By Leon Rodriguez and Kristina M. Launey

Seyfarth Synopsis: New regulations effective August 6, 2024 restore and expand scope of civil rights protections under Section 1557 of the Affordable Care Act.

Section 1557 of the Affordable Care Act (“Section 1557”) prohibits health programs and activities that receive Federal financial assistance (“FFA”) (as well as State-based health insurance Exchanges and health programs and activities of the Health and Human Services agency) (“covered entities”) from discriminating on the basis of race, color, national origin, disability, age, or sex. Regulations implementing Section 1557 have been the subject of Presidential administration tug-of-war since their original 2016 issuance.

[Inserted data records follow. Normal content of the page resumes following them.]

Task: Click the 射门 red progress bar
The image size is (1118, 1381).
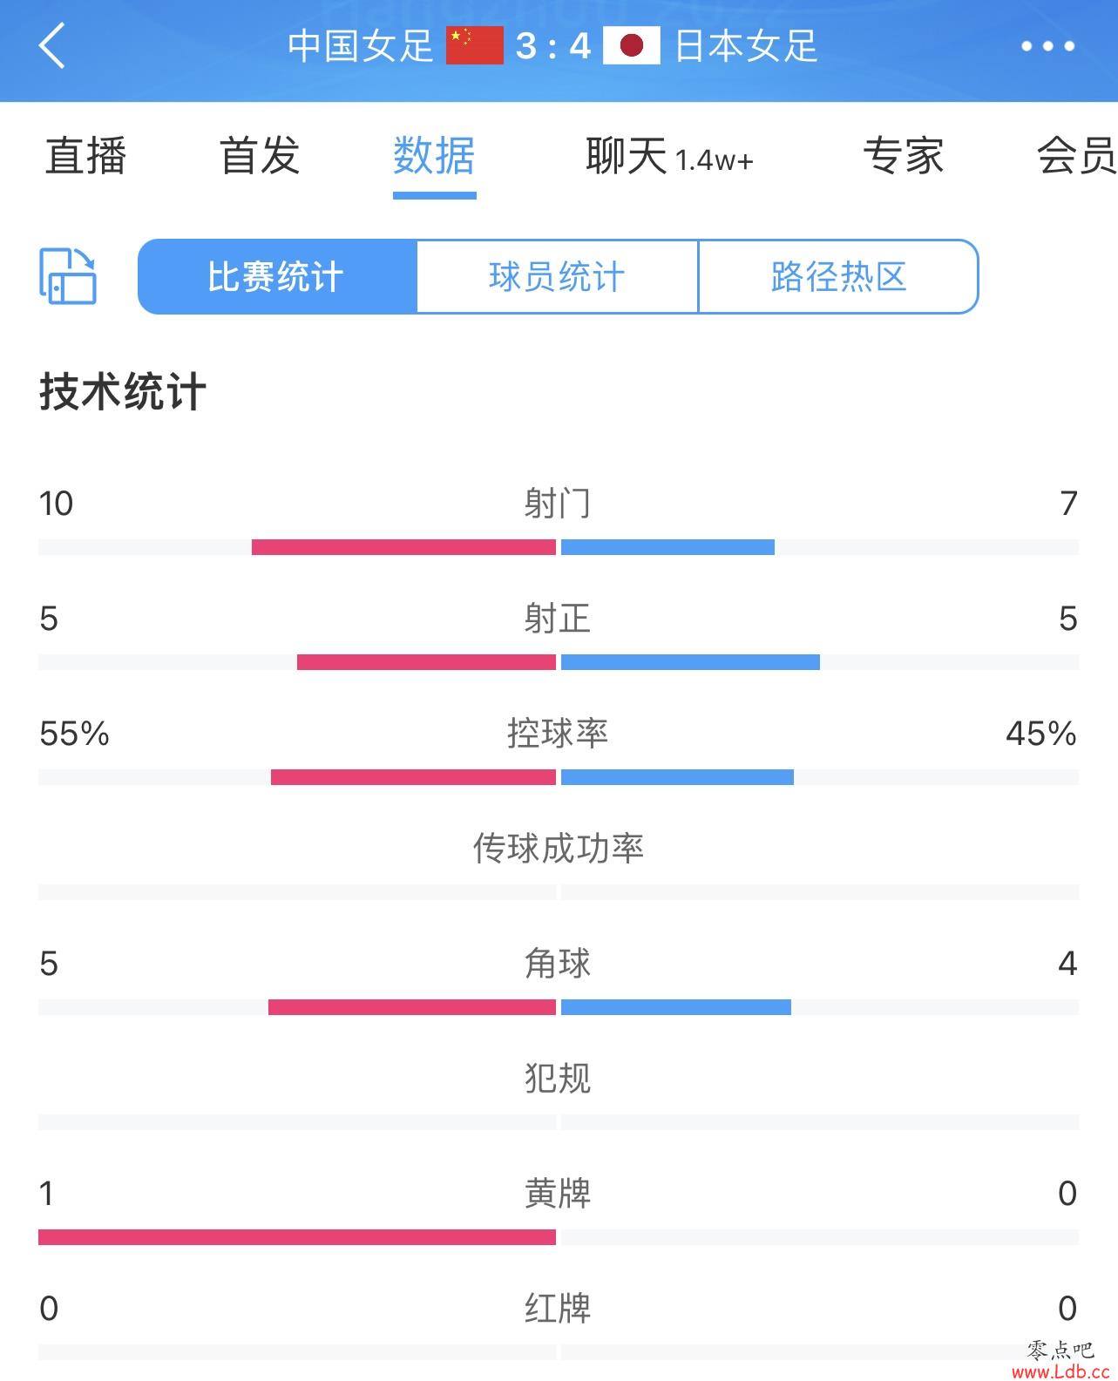Action: click(403, 547)
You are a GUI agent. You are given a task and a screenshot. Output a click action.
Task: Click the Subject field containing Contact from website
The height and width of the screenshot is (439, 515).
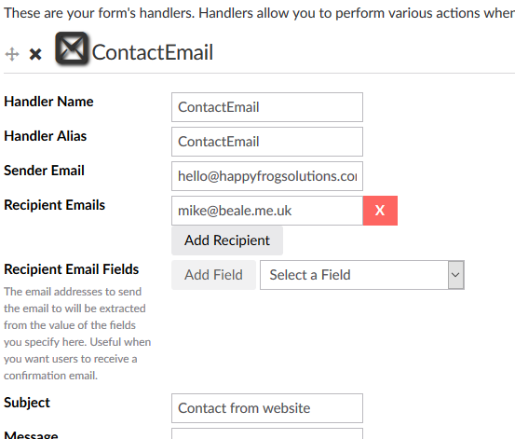(267, 408)
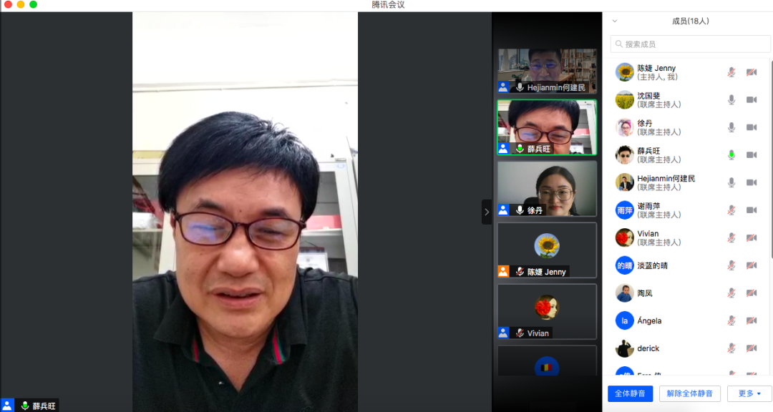Viewport: 773px width, 412px height.
Task: Select the 徐丹 video thumbnail
Action: [547, 188]
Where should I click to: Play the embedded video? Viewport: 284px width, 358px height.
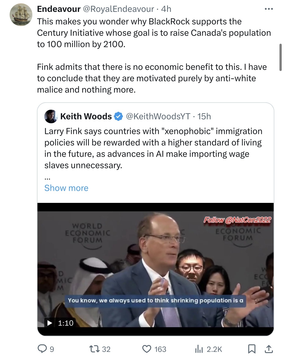(x=50, y=323)
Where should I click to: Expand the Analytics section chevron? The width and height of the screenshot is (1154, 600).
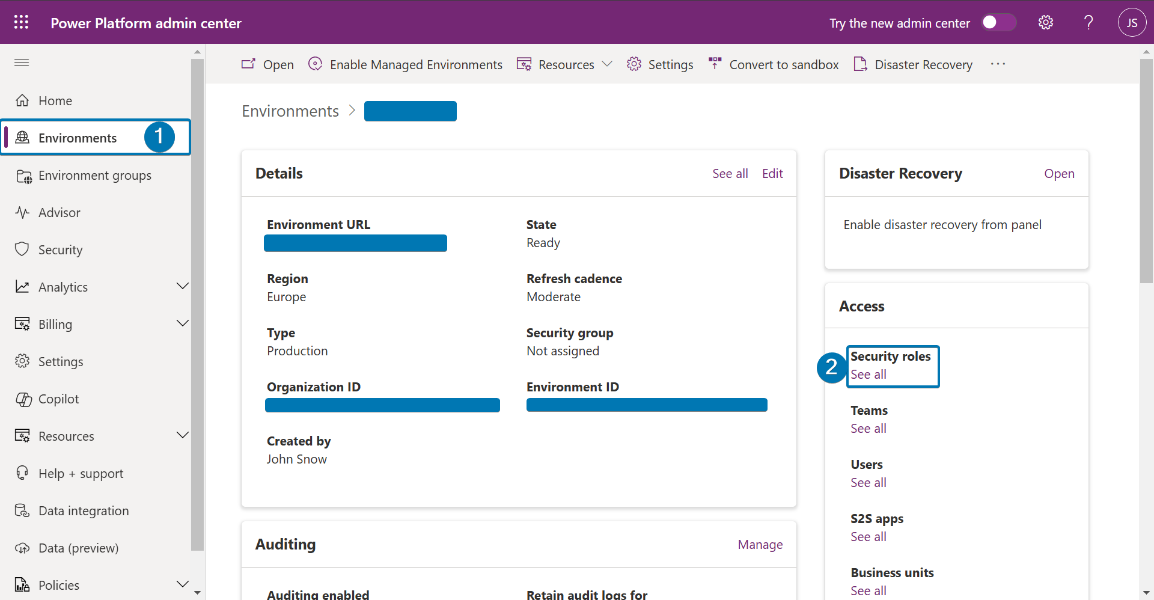tap(183, 286)
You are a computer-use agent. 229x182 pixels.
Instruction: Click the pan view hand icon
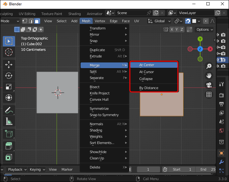point(209,75)
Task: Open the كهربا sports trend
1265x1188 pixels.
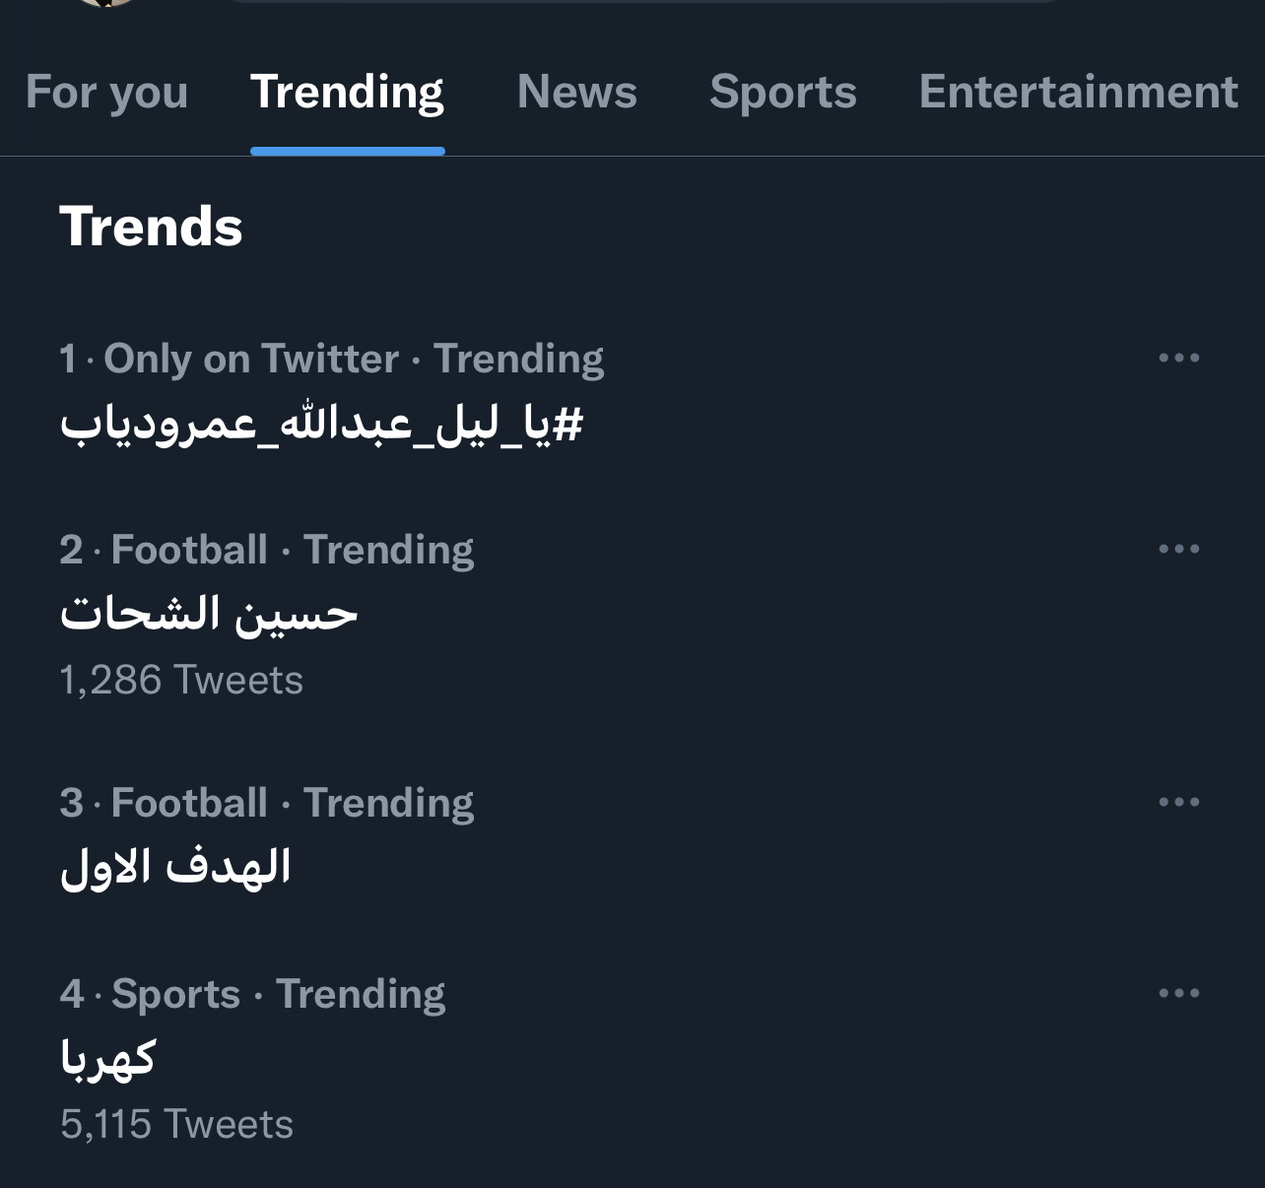Action: point(108,1059)
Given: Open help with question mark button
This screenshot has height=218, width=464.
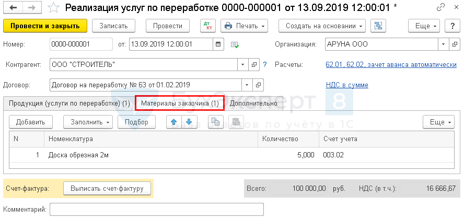Looking at the screenshot, I should click(451, 26).
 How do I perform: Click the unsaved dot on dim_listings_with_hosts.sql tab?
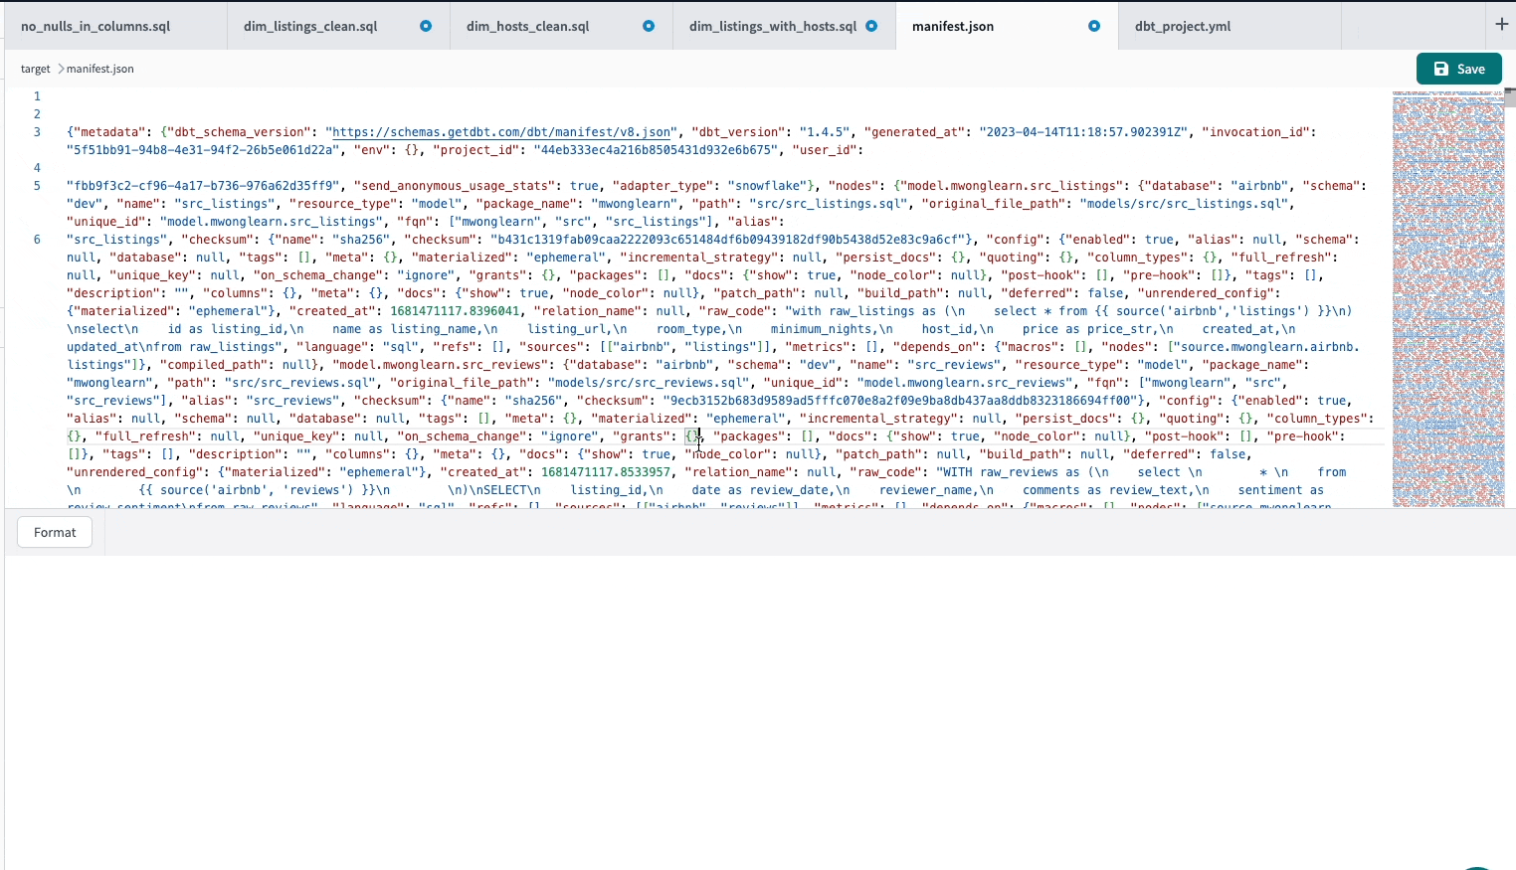click(870, 26)

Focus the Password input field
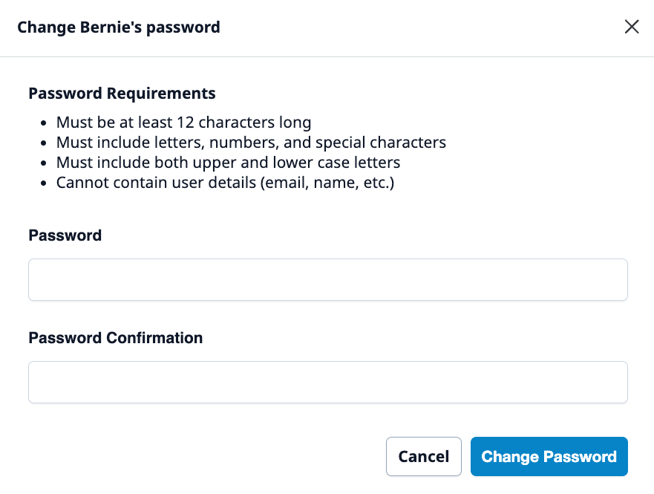pyautogui.click(x=327, y=279)
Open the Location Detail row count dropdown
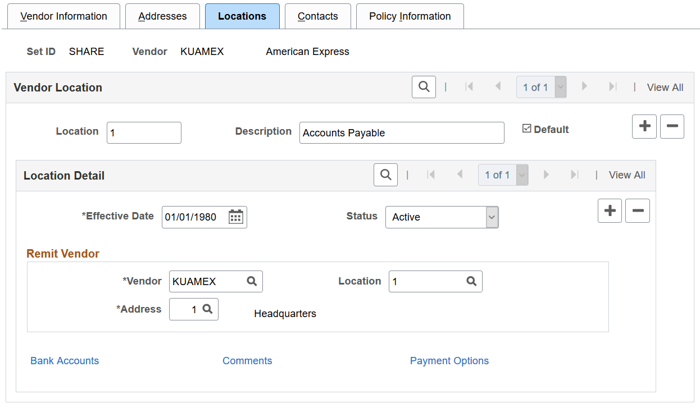The height and width of the screenshot is (408, 700). pos(521,175)
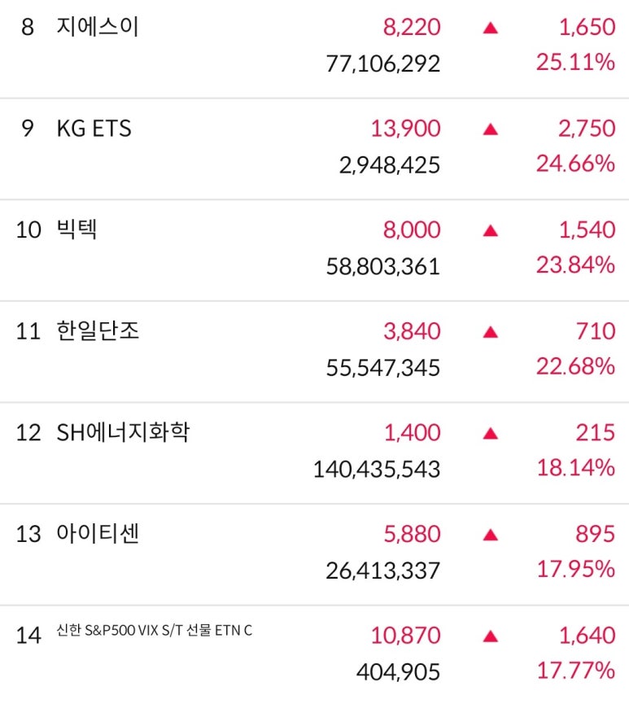The height and width of the screenshot is (704, 629).
Task: Select SH에너지화학 in the ranking list
Action: coord(123,432)
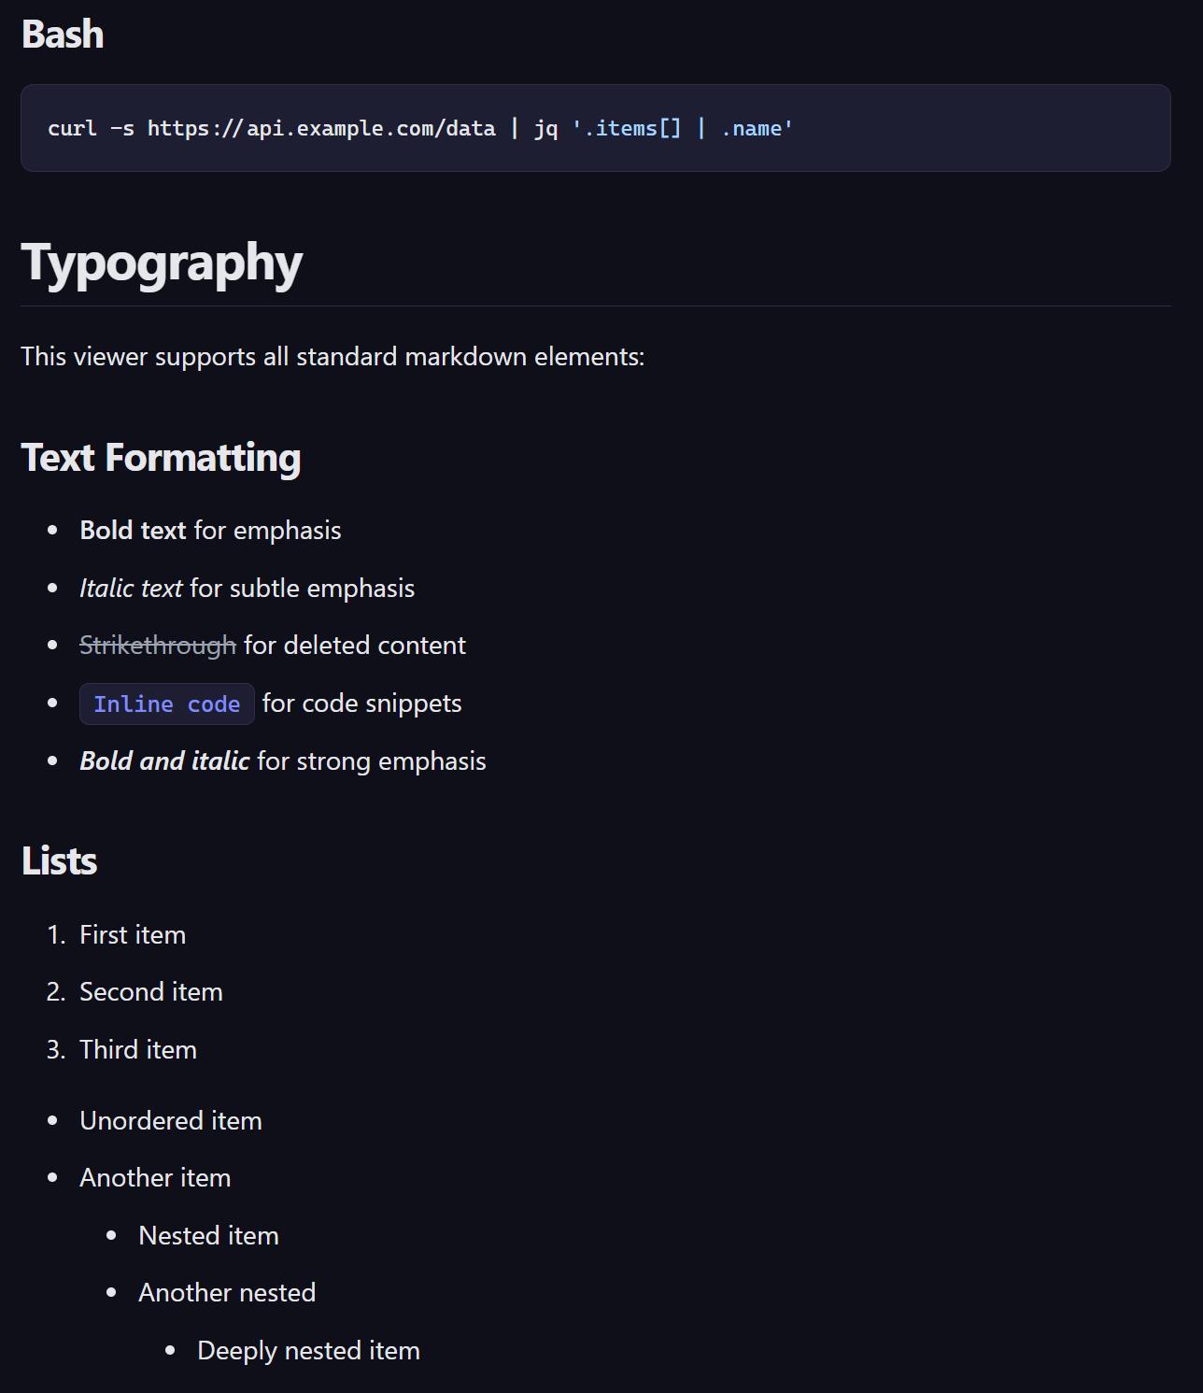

New Section 1557 regulations published on May 6, 2024, which go into effect August 6, 2024, restore some repealed 2016 provisions and add provisions to enhance nondiscrimination requirements to which covered healthcare providers must adhere.  

Section 1557 Rulemaking History

After President Obama signed the Affordable Care Act (“ACA”) into law in 2010, the entity charged with enforcing the ACA, the U.S. Department of Health and Human Services Office for Civil Rights (“OCR”) first issued  regulations implementing Section 1557 on May 18, 2016 (“2016 Rule”).  On June 14, 2019, the Trump Administration HHS published a Section 1557 notice of proposed rulemaking (“NPRM”), proposing to rescind and replace large portions of the 2016 Rule that the Administration contended exceeded Section 1557’s legislative authority or were unnecessary or duplicative.On June 19, 2020, OCR published the revised Section 1557 final rule (“2020 Rule”) in the Federal Register.

On July 25, 2022, the Biden Administration HHS OCR posted a new Section 1557 NPRM which – after over 85,000 comments – led to the May 6, 2024, issuance of expansive restored and expanded regulations (“Final Rule”), for the stated purpose to “advance health equity and reduce disparities in health care”. The 2020 Rule remains in effect, save for the parts enjoined or set aside by courts, until the August 6, 2024 effective date of the Final Rule.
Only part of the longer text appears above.